2. The "propagation" of updated zone information from a domain's master authoritative server to the domain's slave authoritative servers.
This tool attempts to check for #1, but no tool can actually check for this. For one thing, it's not really propagation; it's caching. If you query a caching name server and the name is not yet cached, you'll get fresh information immediately. If it is already cached, you'll get stale information until the cache entry expires. There are an untold number of caching name servers out there (you'll find them at every ISP, every company, and even in some home routers). If you look at the list of name servers this tool queries, you'll find only a small slice of the Internet's caching name servers[1]. If none of these servers have your name cached when you run the tool, they will all return fresh information, and the tool will report that your DNS update has "propagated" when in reality there are many caching name servers out there at other ISPs which still have stale information cached.

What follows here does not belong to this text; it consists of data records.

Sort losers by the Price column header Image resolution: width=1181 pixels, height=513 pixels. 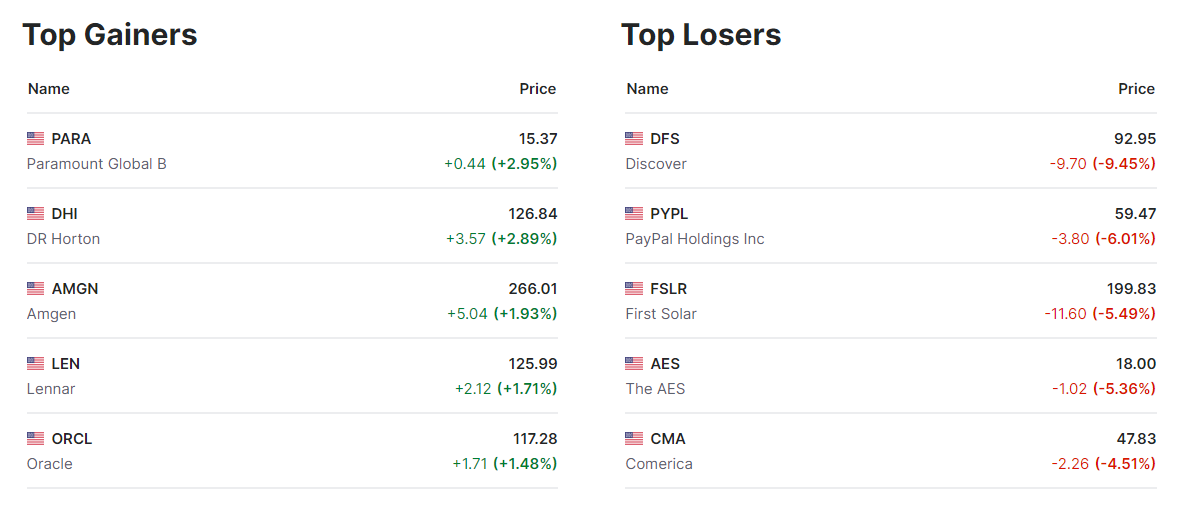coord(1136,89)
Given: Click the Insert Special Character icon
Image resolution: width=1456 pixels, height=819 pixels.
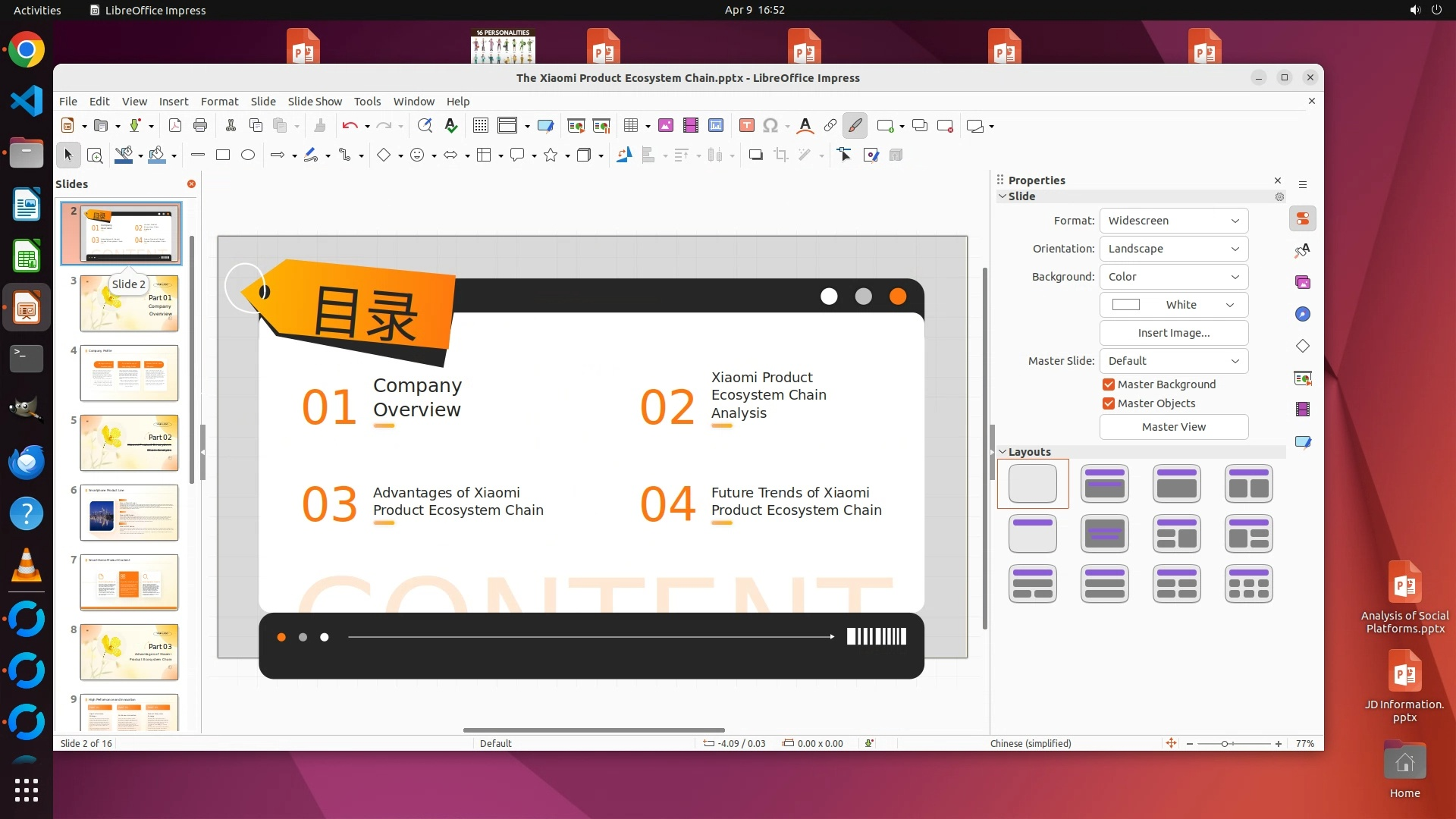Looking at the screenshot, I should click(x=770, y=126).
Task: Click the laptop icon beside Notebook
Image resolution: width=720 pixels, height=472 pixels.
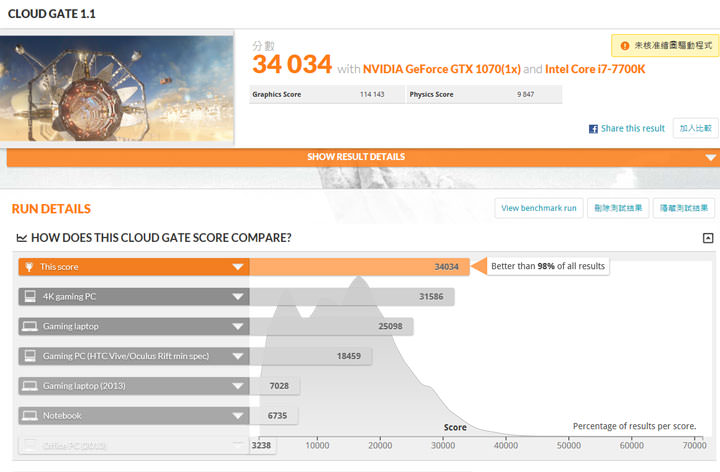Action: pyautogui.click(x=29, y=415)
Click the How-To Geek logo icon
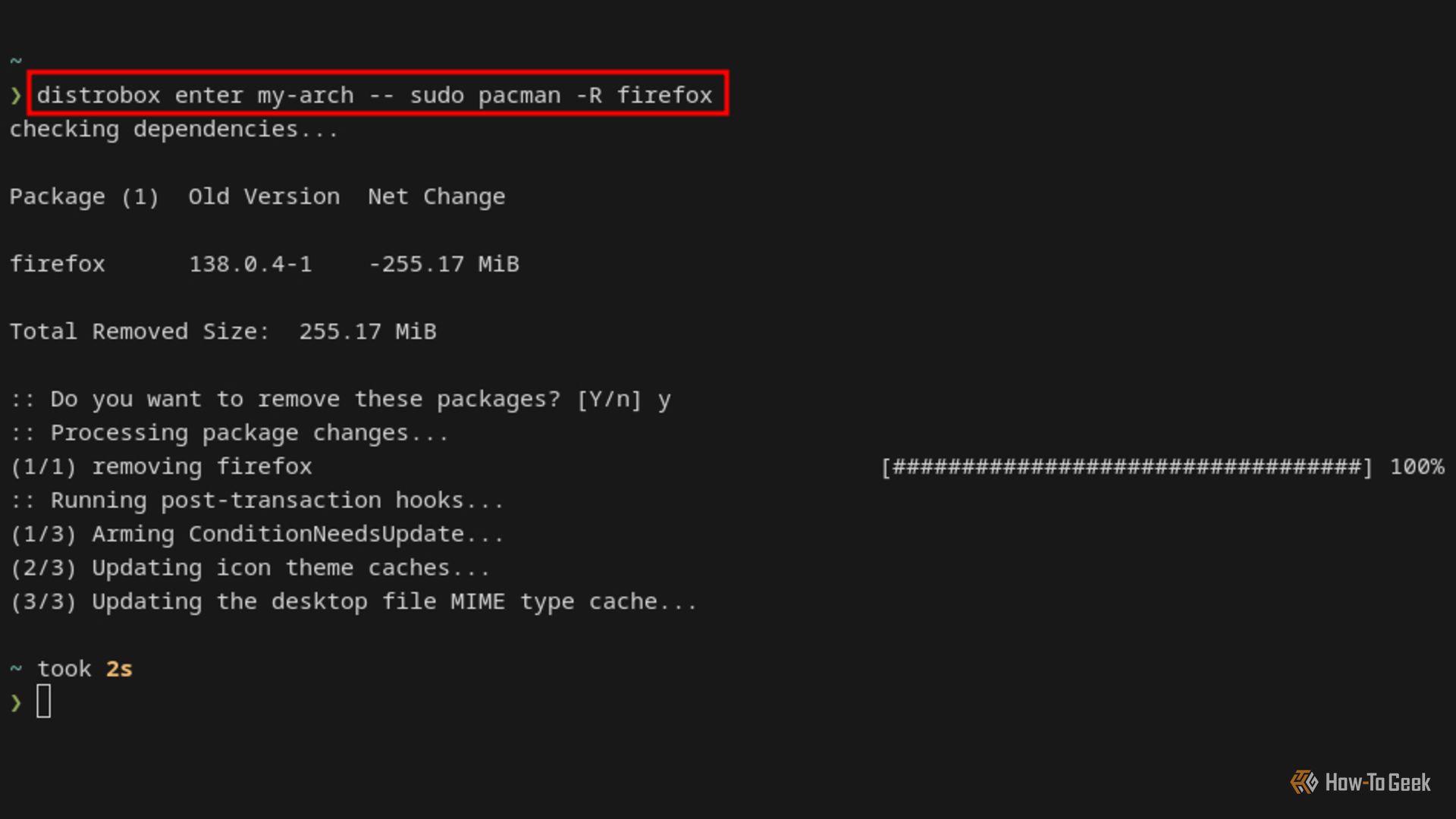 click(x=1304, y=782)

Fortunately, there's a better way to know when your change has "propagated" - look up the record's TTL, which is the maximum number of seconds it can remain cached. Until that amount of time elapses from your update, there are potentially name servers out there serving up stale information.

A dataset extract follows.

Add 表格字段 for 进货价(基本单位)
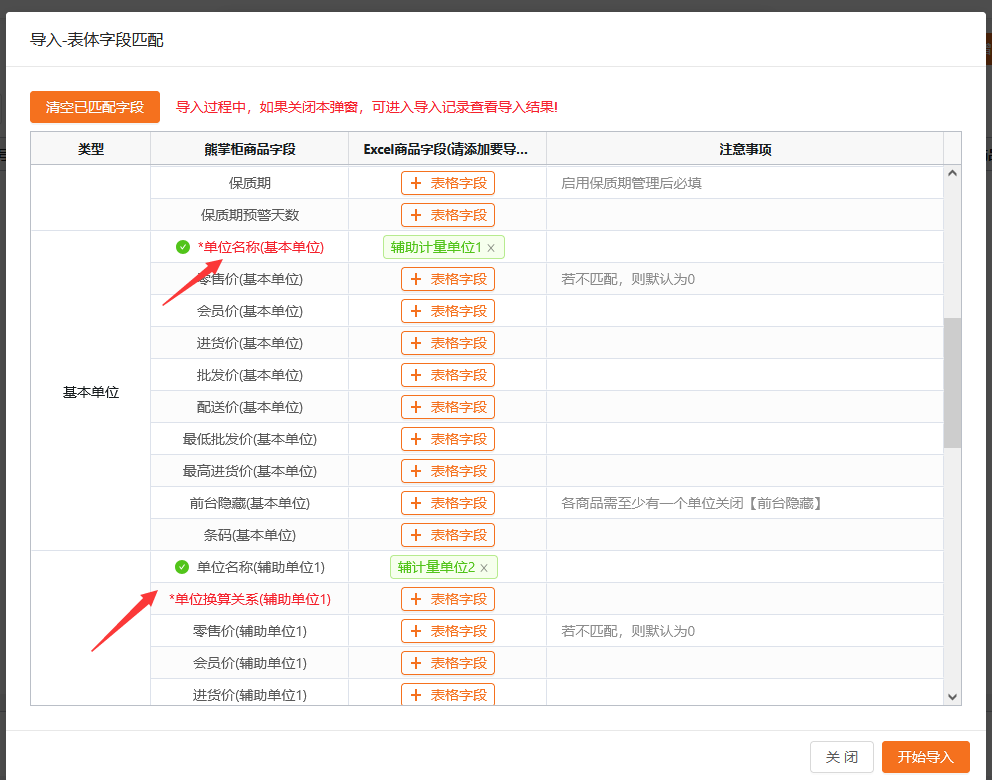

Now, a tool to check for #2 would actually be quite useful. Transfers from master to slave are supposed to happen immediately, and you shouldn't have to worry about this if your domain uses a good DNS service, but I've seen many misconfigured or over-complicated DNS setups where this doesn't happen reliably. A tool that queried all the authoritative servers for a domain to see which ones haven't updated would be quite useful for debugging these sorts of misconfigurations.
[1] Specifically, those which are misconfigured to allow queries from anyone. Wide open name servers like these can be used as part of DOS attacks. In a perfect world, the only caching name servers you'd be able to query would be the ones operated by your ISP, and public ones which have anti-DOS features, like Google Public DNS.